Bei einem Hausbesuch im August gab es nach Angaben des Kreises
«deutliche Hinweise auf eine psychiatrische Erkrankung». Es wurde
aber keine akute Krisensituation festgestellt. Der Ehemann der 31-
Jährigen habe bis einen Tag vor der Tat in dem Haus in Darry gelebt,
hieß es. Ob der Mann die Familie dauerhaft verlassen habe, wollte
Wick nicht sagen. Der Ehemann und der Vater der älteren Kinder, der
die Frau schon länger verlassen hatte, reagierten laut Polizei
geschockt und werden ärztlich betreut.

Von Oktober bis Ende November bekam die seit September in Darry
wohnende Familie nach Vermittlung durch den Allgemeinen Sozialen
Dienst 15 Stunden pro Woche Hilfe im Haushalt. Am 4. Dezember meldete
der Kindergarten des dritten Kindes, dass sich der «Allgemeinzustand»
verschlechtert habe und die aktuelle Hilfe wohl nicht ausreiche. Das
Kind hatte Windpocken. Der Vater sei aufgefordert worden, sich an
einen Arzt zu wenden, hieß es weiter vom Kreis. Am Mittwoch, dem 5.
Dezember, sollte die Betreuerin nach dem Zustand der Kinder schauen.
«Das ist auch geschehen, aber leider zu spät», so Gebel. Zum Motiv
der Mutter konnte die Mordkommission noch nichts sagen. «Die
Ermittlungen laufen.»

Gebel fuhr fort: «Ich möchte ausdrücklich darauf hinweisen, dass
wir von der Schule keinen Alarmruf bekommen haben.» Hintergrund sind
Berichte, die Kinder seien vernachlässigt zur Schule gekommen. Es
habe auch insgesamt keine Hinweise auf eine akute Gefährdung der
Kinder gegeben. Der Leiter des Allgemeinen Sozialen Dienstes, Anselm
Brößkamp sagte: «Schulversäumnisse sind nicht gemeldet worden und
sind uns auch nicht bekannt.»

Das 450-Einwohnerdorf Darry stand am Donnerstag unter Schock. Der
reguläre Schulunterricht fiel aus. Weinende Eltern begleiteten ihre
Kinder zur Grundschule. «Es findet kein Unterricht statt, vier
Pastoren und Psychologen kümmern sich um die Schüler», sagte die
sichtlich bewegte Schulleiterin Andrea Danker-Isemer.

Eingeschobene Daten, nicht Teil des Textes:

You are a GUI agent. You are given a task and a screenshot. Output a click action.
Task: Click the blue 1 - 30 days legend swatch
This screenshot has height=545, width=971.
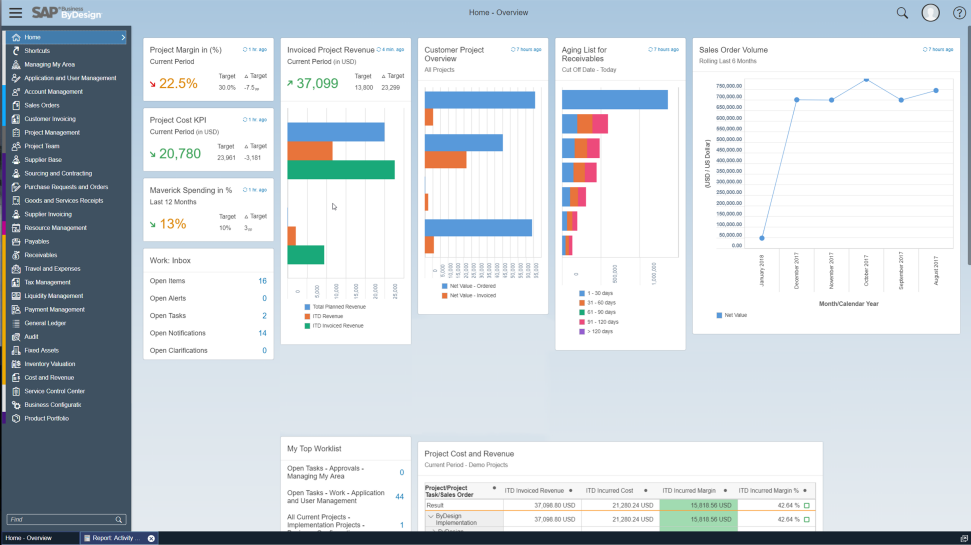(x=582, y=292)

Bundeskanzlerin Angela Merkel (CDU) verlangte «eine Kultur des
Hinsehens» in der Gesellschaft. Alle müssten gemeinsam dafür sorgen,
«dass Kinder eine gesicherte Zukunft haben», sagte Merkel der
Berliner Tageszeitung «B.Z.» (Freitag). Bundesfamilienministerin
Ursula von der Leyen (CDU) forderte eine genaue Prüfung durch die
Behörden. Die Vorsitzende des Kinderhilfswerks Unicef Deutschland,
Heide Simonis, sagte: «Die Gesellschaft muss dafür sorgen, dass
solche Fälle nicht mehr vorkommen dürfen.»